4 files changed, 97 insertions, 53 deletions
diff --git a/ethosu/vela/compiler_driver.py b/ethosu/vela/compiler_driver.py
index cace0f08..61a3b0b1 100644
--- a/ethosu/vela/compiler_driver.py
+++ b/ethosu/vela/compiler_driver.py
@@ -233,7 +233,10 @@ def compiler_driver(nng, arch, options, scheduler_options, network_type, output_
             sg, arch, scratch_tens, scratch_fast_tens, flash_tens
         )
 
-    npu_serialisation.rewrite_npu_call_ops(root_sg, arch)
+    # Create list of CPU subgraphs with same order as the list of all subgraphs
+    cpu_subgraphs = [sg for sg in nng.subgraphs if sg.placement == PassPlacement.Cpu]
+    for sg in cpu_subgraphs:
+        npu_serialisation.rewrite_npu_call_ops(sg, arch)
 
     # Set Scratch and Fast_scratch Tensor size
     if scratch_tens is not None:
diff --git a/ethosu/vela/live_range.py b/ethosu/vela/live_range.py
index e683f9f5..9b6fe63d 100644
--- a/ethosu/vela/live_range.py
+++ b/ethosu/vela/live_range.py
@@ -1,4 +1,4 @@
-# Copyright (C) 2020 Arm Limited or its affiliates. All rights reserved.
+# Copyright (C) 2020-2022 Arm Limited or its affiliates. All rights reserved.
 #
 # SPDX-License-Identifier: Apache-2.0
 #
@@ -224,18 +224,24 @@ def extract_live_ranges_from_cascaded_passes(
             rng = lr_graph.get_or_create_range(tens, cpu_tensor_alignment)

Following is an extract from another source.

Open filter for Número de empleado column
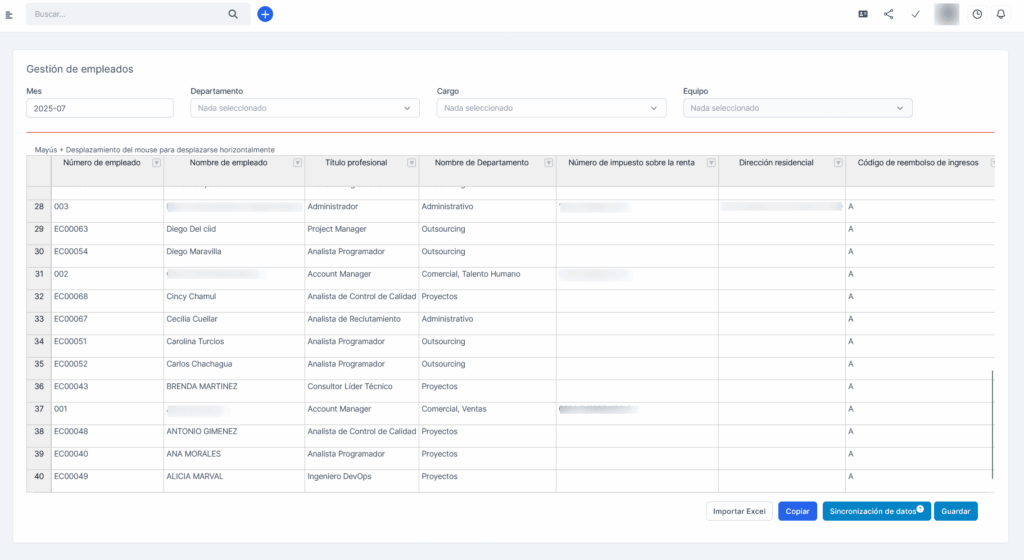This screenshot has width=1024, height=560. (x=156, y=163)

             rng.mark_usage(time_for_pass)
 
-        cps_primary_op = cps.passes[0].primary_op
-
-        if (
-            cps_primary_op
-            and cps_primary_op.type == Op.CustomNpuOp
-            and MemType.Permanent_CPU not in target_mem_type_set
-        ):
-            # If the primary-op is an NpuOp that means this is where an Npu subgraph
-            # is called. Go into said subgraph and extract live ranges before continuing.
-            # Use default allocation alignment of 16 for Npu tensors
-            npu_sg = cps_primary_op.attrs["subgraph"]
-            lr_graph = _extract_live_ranges_from_schedule(npu_sg, target_mem_area, target_mem_type_set, lr_graph)
+        op_subgraph = cps.passes[0].ops[0].attrs.get("subgraph", None)
+        op_type = cps.passes[0].ops[0].type
+
+        if op_subgraph is not None and MemType.Permanent_CPU not in target_mem_type_set:
+            if op_type == Op.CustomNpuOp:
+                # If the primary-op is an NpuOp that means this is where an Npu subgraph
+                # is called. Go into said subgraph and extract live ranges before continuing.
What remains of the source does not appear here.